Truckee-area contractors finalizing Kids Railroad shed | SierraSun.com

Truckee-area contractors finalizing Kids Railroad shed

Special to the Sun
The Railroad Society desired the shed for history interpretation, onsite storage of the train in the winter, and for increased enjoyment of riding the train.
Courtesy photo |

TRUCKEE, Calif. — CATT Community Project, a charitable arm of the Contractors Association of Truckee Tahoe, recently coordinated construction of a historically accurate snow shed over the tracks at the Kids Railroad in Truckee River Regional Park.

The project began in early 2015, when Bob Bell of the Truckee Donner Railroad Society approached CATTCP for help.

The Railroad Society desired a 36-foot-long, 5-foot-wide, 7-foot-high shed for history interpretation, onsite storage of the train in the winter, and for increased enjoyment of riding the train.

Additional benefits of the proposed shed include educating all community visitors and citizens on the history of how the railroads keep the trains running over Donner Summit during heavy snow.

The project also offers opportunities to teach safety concerns that exist in current modern snow shed structures with the lack of clearances inside and the dangers resulting in walking in existing snow sheds on active railroad tracks.

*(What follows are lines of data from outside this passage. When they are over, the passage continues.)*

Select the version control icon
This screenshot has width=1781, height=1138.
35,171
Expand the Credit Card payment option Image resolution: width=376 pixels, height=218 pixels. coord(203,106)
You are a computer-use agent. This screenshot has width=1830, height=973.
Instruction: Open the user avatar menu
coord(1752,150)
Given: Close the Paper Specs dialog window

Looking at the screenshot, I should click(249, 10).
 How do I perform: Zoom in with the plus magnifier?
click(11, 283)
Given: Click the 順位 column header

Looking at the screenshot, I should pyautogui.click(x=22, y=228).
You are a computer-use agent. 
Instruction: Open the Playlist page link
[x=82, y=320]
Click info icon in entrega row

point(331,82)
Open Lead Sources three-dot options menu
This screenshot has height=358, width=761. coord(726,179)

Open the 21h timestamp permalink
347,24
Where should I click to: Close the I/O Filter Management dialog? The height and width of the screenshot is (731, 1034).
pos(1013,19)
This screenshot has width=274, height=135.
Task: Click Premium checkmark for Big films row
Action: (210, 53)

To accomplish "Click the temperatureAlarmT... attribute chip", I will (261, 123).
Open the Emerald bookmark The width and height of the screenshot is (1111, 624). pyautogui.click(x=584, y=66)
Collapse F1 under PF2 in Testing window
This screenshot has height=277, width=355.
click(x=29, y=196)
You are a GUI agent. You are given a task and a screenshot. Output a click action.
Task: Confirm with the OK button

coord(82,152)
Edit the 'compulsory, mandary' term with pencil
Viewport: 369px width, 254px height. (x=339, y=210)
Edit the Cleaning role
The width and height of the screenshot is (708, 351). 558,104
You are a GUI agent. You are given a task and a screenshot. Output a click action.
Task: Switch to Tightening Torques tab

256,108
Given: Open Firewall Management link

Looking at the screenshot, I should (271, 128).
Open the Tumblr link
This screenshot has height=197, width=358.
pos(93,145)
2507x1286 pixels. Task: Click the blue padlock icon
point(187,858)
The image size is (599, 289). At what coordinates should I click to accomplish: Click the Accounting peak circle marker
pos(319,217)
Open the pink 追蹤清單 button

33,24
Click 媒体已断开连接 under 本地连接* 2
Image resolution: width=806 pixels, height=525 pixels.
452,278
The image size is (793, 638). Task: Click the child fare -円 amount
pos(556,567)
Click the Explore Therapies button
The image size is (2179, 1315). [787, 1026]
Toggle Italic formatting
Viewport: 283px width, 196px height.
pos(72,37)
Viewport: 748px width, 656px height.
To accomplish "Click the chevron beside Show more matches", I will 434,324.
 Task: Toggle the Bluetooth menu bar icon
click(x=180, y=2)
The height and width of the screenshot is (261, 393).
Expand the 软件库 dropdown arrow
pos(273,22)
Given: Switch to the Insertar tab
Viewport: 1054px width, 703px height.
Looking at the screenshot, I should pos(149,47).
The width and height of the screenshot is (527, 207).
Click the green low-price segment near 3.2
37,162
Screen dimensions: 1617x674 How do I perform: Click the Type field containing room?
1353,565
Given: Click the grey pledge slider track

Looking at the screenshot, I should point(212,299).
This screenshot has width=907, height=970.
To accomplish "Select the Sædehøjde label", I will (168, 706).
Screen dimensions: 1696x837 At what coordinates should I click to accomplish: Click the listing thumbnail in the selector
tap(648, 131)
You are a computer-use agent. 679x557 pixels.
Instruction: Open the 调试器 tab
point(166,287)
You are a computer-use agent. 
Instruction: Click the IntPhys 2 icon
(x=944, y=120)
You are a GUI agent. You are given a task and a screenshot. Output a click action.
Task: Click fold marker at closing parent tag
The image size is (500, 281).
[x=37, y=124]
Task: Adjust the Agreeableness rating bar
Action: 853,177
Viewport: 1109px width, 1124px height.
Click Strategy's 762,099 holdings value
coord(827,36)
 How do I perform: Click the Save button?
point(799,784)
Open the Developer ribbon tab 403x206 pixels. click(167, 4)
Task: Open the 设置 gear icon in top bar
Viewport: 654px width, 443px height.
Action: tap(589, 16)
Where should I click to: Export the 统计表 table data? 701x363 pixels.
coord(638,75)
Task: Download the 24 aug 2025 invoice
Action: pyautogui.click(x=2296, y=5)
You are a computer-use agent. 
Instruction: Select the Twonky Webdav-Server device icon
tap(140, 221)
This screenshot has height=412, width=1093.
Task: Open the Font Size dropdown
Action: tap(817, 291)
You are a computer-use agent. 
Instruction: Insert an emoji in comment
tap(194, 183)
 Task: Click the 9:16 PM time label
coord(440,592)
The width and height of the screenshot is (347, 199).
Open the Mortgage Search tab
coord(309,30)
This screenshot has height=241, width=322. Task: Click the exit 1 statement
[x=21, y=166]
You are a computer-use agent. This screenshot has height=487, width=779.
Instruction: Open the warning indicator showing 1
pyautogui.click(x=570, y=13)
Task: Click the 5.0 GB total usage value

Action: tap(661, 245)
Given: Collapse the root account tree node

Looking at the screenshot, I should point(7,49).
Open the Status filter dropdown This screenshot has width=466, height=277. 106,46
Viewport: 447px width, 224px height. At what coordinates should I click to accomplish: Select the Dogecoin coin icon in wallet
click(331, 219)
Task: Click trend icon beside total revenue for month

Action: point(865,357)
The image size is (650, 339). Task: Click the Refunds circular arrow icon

The project caught the attention of Paul Zarubin (Mt. Lincoln Construction) who stepped up to become the Project Manager.

“Doug Gadow approached me to be the project manager, but I really had to put the bags on to get this project moving in the right direction,” said Paul. “We all in our hearts want to contribute to our community, but finding the time and recruiting volunteers is the hard part.”

The design — inspired by the historic Donner Summit snow sheds — was provided by architect Forrest Huisman as a gift to the Railroad Society.

The design was handed off to Doug Gadow (Linchpin Structural Engineering), who modified it based on feedback from Zarubin and the timber-frame manufacturer, and then provided structural engineering and permitting services to get the project approved for construction. Linchpin’s engineers also spent time assisting the construction of the shed.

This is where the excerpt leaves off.